Venkatesh Kannaiah: What are the kinds of innovations that could emerge from ecosystems like the Kakatiya Sandbox?
Phani Sama: I can only speak from first-hand experience within our ecosystem, so I’ll talk about examples from our Hubli sandbox too.
From Kakatiya Sandbox, we have Local Narratives, a company which is essentially like an Airbnb for rural tourism. It builds accommodation facilities where rural farmers become hosts and guides. Visitors can eat local food, visit farms, and experience village life.
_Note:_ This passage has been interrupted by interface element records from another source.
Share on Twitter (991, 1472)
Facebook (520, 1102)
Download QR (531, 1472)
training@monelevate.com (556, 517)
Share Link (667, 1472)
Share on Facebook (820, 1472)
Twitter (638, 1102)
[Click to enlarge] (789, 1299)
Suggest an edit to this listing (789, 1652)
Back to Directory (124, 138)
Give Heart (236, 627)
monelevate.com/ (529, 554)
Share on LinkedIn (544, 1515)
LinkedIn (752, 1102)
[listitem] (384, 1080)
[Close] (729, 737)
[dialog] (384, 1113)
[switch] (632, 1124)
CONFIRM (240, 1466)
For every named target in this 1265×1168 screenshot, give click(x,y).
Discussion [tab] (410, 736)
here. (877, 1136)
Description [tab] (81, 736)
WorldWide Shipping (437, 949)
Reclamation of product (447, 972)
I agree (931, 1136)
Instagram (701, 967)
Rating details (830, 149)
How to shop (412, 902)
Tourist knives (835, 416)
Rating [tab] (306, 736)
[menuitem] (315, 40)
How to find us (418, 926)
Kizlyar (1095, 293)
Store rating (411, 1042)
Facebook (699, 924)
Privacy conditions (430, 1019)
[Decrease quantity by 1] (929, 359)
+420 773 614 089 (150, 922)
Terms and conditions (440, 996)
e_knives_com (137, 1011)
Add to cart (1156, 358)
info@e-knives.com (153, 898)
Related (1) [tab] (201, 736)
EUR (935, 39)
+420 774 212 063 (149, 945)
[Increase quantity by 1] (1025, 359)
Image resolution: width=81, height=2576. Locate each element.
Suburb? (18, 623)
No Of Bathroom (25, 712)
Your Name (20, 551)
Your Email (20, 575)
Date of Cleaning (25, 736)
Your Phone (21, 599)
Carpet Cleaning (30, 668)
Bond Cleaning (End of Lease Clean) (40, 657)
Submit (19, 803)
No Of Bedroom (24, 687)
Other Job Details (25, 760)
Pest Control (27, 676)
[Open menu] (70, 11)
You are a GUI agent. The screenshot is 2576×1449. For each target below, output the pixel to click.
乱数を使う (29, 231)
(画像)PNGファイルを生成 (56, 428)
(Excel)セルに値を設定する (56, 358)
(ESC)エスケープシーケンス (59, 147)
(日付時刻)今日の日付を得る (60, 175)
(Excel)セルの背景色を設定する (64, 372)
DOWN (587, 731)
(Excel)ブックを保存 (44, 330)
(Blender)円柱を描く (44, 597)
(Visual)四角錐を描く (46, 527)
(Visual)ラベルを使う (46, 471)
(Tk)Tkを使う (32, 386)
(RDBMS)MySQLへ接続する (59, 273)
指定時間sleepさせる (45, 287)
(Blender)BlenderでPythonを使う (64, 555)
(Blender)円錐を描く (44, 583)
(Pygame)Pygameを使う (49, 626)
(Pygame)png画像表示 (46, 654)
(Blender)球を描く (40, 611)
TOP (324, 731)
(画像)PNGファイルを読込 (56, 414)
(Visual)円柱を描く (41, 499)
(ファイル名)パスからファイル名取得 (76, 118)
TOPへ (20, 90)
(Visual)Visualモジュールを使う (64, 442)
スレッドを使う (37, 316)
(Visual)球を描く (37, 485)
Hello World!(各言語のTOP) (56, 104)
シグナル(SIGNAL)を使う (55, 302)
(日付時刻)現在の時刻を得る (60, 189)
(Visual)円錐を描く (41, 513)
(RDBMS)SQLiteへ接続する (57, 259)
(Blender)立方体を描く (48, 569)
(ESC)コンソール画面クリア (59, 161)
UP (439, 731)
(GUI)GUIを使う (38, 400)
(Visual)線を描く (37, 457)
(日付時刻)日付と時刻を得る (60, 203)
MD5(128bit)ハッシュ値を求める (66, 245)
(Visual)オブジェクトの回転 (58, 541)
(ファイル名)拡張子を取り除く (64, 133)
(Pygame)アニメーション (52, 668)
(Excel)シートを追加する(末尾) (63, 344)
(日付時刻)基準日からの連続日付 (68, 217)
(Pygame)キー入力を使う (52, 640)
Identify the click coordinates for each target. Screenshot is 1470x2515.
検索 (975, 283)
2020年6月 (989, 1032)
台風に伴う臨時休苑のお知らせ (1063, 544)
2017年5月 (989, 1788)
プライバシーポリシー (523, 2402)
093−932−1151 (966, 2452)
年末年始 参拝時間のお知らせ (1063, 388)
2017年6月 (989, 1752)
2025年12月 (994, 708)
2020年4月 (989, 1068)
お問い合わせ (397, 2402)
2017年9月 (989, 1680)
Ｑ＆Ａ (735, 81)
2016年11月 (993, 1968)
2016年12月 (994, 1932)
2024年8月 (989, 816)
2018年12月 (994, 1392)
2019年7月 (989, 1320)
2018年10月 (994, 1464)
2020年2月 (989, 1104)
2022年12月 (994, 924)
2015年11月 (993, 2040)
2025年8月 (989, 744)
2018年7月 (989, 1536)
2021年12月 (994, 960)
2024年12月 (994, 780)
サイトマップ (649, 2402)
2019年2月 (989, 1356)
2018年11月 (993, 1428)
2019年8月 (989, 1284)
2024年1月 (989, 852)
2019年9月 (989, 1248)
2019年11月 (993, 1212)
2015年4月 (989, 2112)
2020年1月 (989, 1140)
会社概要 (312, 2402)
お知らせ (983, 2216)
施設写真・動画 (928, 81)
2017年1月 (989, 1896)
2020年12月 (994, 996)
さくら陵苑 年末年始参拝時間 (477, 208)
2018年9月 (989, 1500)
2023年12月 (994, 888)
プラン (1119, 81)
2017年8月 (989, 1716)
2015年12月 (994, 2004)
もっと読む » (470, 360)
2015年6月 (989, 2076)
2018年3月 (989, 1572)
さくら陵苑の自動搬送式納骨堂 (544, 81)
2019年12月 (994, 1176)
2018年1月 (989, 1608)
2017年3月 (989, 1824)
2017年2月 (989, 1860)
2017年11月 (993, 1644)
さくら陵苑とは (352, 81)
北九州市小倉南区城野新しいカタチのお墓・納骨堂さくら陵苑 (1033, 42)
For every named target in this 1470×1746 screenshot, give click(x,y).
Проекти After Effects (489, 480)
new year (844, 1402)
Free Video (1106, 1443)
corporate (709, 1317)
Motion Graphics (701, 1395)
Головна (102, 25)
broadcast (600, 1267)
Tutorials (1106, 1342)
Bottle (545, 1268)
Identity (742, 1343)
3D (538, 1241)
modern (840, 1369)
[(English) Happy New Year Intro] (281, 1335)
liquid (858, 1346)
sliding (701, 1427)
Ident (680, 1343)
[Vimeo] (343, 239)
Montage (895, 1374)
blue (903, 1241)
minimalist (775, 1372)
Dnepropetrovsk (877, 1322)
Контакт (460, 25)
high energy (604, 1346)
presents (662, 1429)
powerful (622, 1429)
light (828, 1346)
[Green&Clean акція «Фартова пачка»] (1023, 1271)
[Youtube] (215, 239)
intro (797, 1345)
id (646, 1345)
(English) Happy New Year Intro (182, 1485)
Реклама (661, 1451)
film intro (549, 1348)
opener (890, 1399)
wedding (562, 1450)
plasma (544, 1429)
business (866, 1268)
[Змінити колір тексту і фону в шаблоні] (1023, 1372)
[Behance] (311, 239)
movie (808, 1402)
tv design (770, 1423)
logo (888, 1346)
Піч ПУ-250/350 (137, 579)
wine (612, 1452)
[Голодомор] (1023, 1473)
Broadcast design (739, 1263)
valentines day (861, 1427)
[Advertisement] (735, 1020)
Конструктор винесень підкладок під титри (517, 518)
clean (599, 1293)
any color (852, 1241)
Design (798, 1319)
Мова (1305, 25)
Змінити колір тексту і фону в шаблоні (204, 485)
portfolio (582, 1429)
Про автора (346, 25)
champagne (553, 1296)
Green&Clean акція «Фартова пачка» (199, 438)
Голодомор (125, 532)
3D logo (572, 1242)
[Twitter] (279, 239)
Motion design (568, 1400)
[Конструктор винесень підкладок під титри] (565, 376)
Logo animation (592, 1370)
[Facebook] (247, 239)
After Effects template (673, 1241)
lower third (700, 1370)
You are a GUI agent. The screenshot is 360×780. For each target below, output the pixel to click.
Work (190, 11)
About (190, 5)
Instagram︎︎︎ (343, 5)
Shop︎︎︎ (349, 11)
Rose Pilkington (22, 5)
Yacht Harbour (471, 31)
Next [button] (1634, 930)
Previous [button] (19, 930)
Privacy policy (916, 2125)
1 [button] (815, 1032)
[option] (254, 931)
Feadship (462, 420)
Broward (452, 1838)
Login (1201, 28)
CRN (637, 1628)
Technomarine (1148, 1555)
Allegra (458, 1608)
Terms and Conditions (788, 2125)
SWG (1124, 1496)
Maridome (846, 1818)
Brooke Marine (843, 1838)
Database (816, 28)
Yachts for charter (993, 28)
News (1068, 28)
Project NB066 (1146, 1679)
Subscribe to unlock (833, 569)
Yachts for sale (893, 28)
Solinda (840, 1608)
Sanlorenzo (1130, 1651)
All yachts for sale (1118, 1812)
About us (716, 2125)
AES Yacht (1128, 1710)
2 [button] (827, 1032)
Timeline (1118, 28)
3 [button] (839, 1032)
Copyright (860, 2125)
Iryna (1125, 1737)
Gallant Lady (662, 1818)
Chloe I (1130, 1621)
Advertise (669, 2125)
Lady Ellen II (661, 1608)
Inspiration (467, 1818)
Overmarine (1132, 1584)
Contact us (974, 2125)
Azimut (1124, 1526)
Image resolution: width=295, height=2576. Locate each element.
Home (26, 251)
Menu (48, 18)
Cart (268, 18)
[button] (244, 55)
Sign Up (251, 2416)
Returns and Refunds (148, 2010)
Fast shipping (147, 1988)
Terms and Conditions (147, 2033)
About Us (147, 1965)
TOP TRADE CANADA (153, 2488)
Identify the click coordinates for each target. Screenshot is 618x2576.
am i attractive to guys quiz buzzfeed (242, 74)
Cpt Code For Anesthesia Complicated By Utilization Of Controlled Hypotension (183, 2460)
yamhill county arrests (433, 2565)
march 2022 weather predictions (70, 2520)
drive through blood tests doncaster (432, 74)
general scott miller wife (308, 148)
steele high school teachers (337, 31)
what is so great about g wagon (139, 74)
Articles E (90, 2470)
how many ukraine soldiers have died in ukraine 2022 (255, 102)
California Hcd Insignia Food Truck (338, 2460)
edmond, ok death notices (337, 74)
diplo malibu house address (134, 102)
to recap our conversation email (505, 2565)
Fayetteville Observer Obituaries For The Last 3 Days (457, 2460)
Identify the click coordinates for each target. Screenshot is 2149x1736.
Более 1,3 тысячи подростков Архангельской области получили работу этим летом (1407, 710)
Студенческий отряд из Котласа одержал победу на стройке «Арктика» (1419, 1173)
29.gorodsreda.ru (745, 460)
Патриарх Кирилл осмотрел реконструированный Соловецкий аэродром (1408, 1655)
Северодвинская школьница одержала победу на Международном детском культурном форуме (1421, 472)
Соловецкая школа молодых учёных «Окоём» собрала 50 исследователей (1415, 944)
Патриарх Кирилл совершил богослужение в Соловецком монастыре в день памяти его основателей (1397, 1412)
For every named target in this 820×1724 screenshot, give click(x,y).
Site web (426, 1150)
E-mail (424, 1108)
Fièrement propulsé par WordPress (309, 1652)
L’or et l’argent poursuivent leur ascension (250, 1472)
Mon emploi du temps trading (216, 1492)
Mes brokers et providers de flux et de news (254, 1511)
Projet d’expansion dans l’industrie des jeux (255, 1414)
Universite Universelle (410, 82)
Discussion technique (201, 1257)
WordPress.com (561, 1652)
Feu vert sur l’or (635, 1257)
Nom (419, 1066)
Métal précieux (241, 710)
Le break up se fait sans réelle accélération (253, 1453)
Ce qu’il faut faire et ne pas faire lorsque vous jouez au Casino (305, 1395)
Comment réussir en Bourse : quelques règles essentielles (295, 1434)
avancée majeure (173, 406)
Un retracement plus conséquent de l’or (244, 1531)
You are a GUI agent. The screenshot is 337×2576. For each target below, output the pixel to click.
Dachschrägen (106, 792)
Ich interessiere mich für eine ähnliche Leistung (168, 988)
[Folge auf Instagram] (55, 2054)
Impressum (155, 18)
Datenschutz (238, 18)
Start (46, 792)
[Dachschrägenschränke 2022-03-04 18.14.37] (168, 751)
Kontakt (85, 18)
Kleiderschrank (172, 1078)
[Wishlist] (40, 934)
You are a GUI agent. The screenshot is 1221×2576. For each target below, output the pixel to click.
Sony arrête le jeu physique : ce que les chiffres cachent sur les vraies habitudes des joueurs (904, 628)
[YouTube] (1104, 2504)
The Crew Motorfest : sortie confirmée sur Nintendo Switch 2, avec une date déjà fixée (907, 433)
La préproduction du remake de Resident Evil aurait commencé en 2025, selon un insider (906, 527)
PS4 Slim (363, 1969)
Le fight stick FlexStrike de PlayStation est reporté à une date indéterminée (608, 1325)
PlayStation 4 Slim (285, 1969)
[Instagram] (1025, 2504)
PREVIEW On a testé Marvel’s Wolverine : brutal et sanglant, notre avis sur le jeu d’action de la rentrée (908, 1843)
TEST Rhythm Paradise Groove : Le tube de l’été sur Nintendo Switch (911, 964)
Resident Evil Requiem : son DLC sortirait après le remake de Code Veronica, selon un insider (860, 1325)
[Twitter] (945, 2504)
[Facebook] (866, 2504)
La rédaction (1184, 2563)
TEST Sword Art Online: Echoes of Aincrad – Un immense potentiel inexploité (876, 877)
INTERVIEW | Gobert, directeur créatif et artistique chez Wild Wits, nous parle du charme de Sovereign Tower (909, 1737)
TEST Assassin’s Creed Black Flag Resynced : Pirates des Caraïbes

One interesting startup that came out of our Hubli ecosystem is nanoPix. It is now doing around Rs 100 crore in annual revenue. They have automated the sorting of cashew nuts. They now export that machine too. Bigger cashews fetch a higher price, smaller ones fetch less, and traditionally, this sorting used to be done manually in rural India.
There is Wide Mobility Mechatronix, which does automated sorting with Gherkins.
There is Grid Flow working on urban mobility. Their idea is somewhat similar to Hyperloop. They want to create automated pods moving through a grid network in cities, allowing people to travel from one point to another. To build and test such prototypes, they require large areas of land, which are expensive in urban centres. So they set up operations in our incubation centre.
There is Scout Better, which is part of our Nizamabad ecosystem. They cater to US customers. When someone in the US applies for jobs, they would need to apply across multiple websites and slightly customise their resume for each role. Scout Better has a product to help applicants customise their resumes.
When we were setting up KREST in Nizamabad, I used to wonder: Will we even find startups in a place like Nizamabad? Where will they come from? But I was pleasantly proven wrong.
Venkatesh Kannaiah: Are you planning to create Kakatiya Sandboxes in multiple towns across Telangana?
Phani Sama: No. That’s not really the model. KREST is essentially like a T-Hub-style incubation centre. For it to work, we need a steady supply of people who want to become entrepreneurs and solve problems.
To create that pipeline, we work with local universities and help establish incubation support there. Startups emerging from those universities can then flow into KREST. So we are essentially building the supply side.
The focus is more on creating a startup pipeline through universities and local institutions.
A few such sandboxes were started by others around the same time as ours. But they did not take off or sustain over time.
Venkatesh Kannaiah: How well is the research and academic world connected with such rural sandbox initiatives, or is it in the realm of philanthropy?
Phani Sama: Right now, a lot of this is still being driven through philanthropy. But I think one encouraging development is that central government startup grants are now channelling serious money into incubators.
Venkatesh Kannaiah: What is your idea of a successful impact innovation?
Phani Sama: I am all for solar drying machines and pomegranate peeling machines. These are innovations from people who face problems in their daily lives and are using tech to resolve them in a creative manner. We need to celebrate them. But, we also need to see if they are getting adopted on a large scale, since the key to impact is large-scale adoption.
But there are stories like Nirma washing powder, which revolutionised the sector with a frugal innovation and provided washing powder at a low cost. I like such projects which are adopted at a large scale.
There are so many tech interventions, like reusable rockets, which create a huge impact. I am partial to these.